Jean-Baptiste Bless – Le Geneva Center for Neutrality, récemment créé à Genève par l’ancien ambassadeur Jean-Daniel Ruch et son président adjoint Nicolas Ramseier, organisait ce 9 avril un débat sur la neutralité et la place financière suisse au sein de la prestigieuse Société de lecture (voir notre l’interview de Nicolas Ramseier dans notre numéro 254 – 2 avril 2025) . Etaient invités : Evrard Bordier, associé chez Bordier & Cie, Raoul Würgler, Secrétaire général de l’Association des banques étrangères en Suisse, ainsi que deux banquiers anglo-saxons : Marni McManus, CEO de Citibank Suisse et Peter Nathanial, conseiller bancaire indépendant. La discussion fut modérée par Frédéric Lelièvre, rédacteur en chef de l’Agefi.
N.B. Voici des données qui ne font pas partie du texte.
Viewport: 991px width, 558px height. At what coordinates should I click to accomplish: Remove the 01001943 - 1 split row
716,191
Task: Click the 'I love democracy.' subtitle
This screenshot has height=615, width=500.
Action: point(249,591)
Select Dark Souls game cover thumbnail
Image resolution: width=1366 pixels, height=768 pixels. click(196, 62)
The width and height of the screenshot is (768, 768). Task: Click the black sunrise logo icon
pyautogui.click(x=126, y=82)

Les échanges ont alterné entre principes et pratique, actualité et permanences. L’importance de la neutralité pour la place bancaire suisse, «pierre angulaire de ce que nous vendons», a été soulignée par le banquier genevois ; cependant, la clientèle étrangère éprouverait une certaine crainte depuis la reprise des sanctions contre la Russie. De manière générale, la Suisse a réussi à importer des pratiques et à offrir un cadre propice pour leur développement. La neutralité est essentielle pour attirer tout le monde, mais peut-être s’agit-il de préciser sa définition. En tout cas, les sanctions appliquées aux individus en raison de la nationalité sont un réel problème, car elles ne reposent pas sur une faute personnelle, comme l’exige notre droit pénal.
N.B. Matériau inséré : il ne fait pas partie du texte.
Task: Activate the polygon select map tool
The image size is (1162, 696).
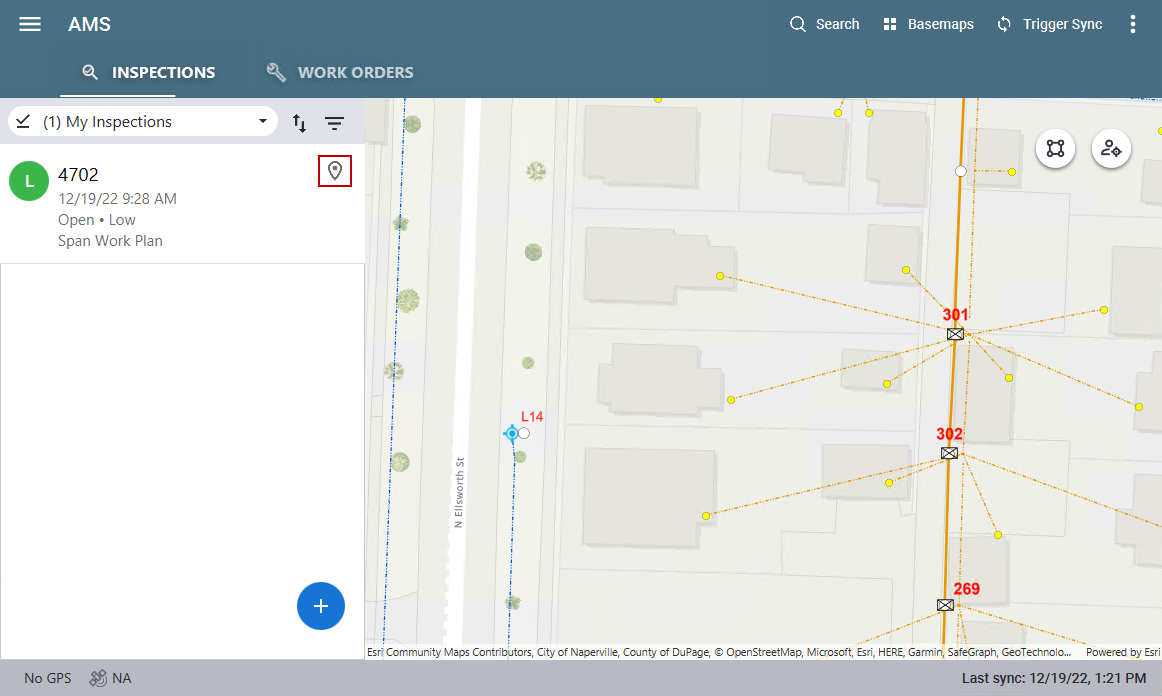Action: point(1055,149)
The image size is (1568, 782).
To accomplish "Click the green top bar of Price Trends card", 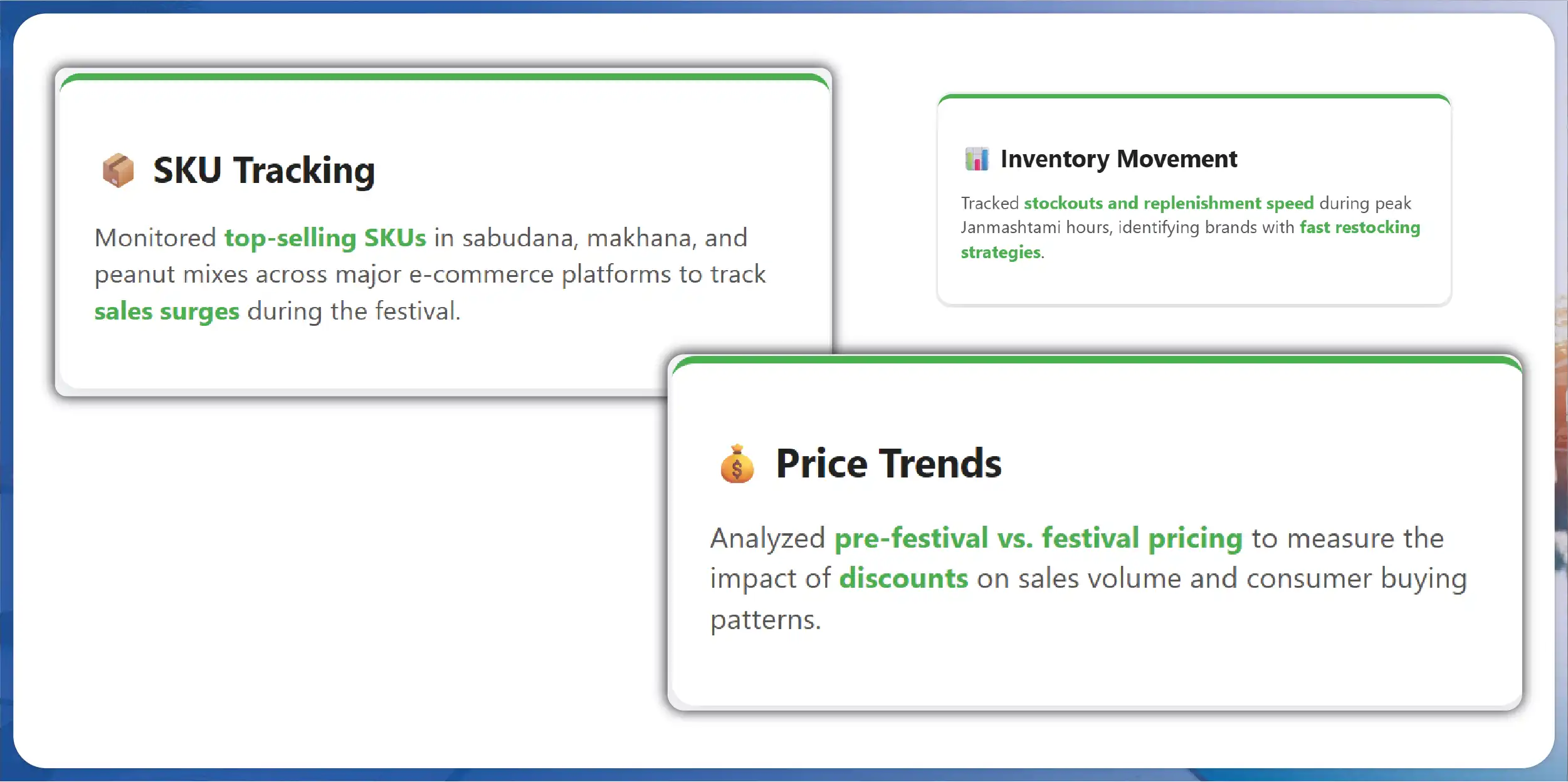I will pyautogui.click(x=1095, y=360).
Pour les intervenants étrangers, ce sont surtout la stabilité et l’autonomie du franc suisse, du système juridique et la qualité du service qui attirent les clients. Les règles sur les données personnelles décourageraient par contre certains investissements : madame McManus réclame la possibilité de «partager plus». La banquière américaine se demande aussi comment la neutralité suisse se positionnera face à la volonté d’une partie du monde de casser la colonne vertébrale du dollar, et si elle se positionnera «avec les démocraties» contre les «régimes autoritaires». Avec la guerre commerciale qui s’annonce, il sera difficile de ne pas «choisir son camp».
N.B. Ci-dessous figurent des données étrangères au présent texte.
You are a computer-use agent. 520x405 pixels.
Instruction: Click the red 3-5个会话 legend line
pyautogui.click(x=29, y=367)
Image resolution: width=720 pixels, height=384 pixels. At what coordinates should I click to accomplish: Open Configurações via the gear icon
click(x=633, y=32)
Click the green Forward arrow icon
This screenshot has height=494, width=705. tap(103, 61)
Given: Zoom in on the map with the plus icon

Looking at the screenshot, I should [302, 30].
Il y a unanimité pour avertir du problème UBS : trop peu régulée, la banque prend trop de risques, et en fait courir à la Suisse, qui dépend d’une seule institution internationale. Peter Nathanial souligne que l’UBS ne conseillerait pas à ses propres clients une telle concentration de risques… Déménager le siège ne représente pas la solution, il faudrait bien plus scinder l’ensemble en différentes unités d’affaires. La FINMA, tout comme la Banque nationale et plus encore le Conseil fédéral, sont dépassés techniquement et humainement pour effectuer un suivi et un contrôle adéquat. En cas de problème, les banques étrangères viendront prendre la place.
Quel est l’impact des droits de douane sur la Suisse ? D’une part, ils ne couvrent pas les services financiers, et d’autre part les sociétés suisses seront moins impactées que d’autres en raison de leur bas taux d’endettement. Il y a bien une rationalité derrière les taxes, puisque les USA sont en déficit commercial depuis 50 ans, mais c’est la brutalité de l’application qui pose problème. Aux dernières nouvelles, elles ont certes été suspendues, mais l’incertitude créée fait partie du problème.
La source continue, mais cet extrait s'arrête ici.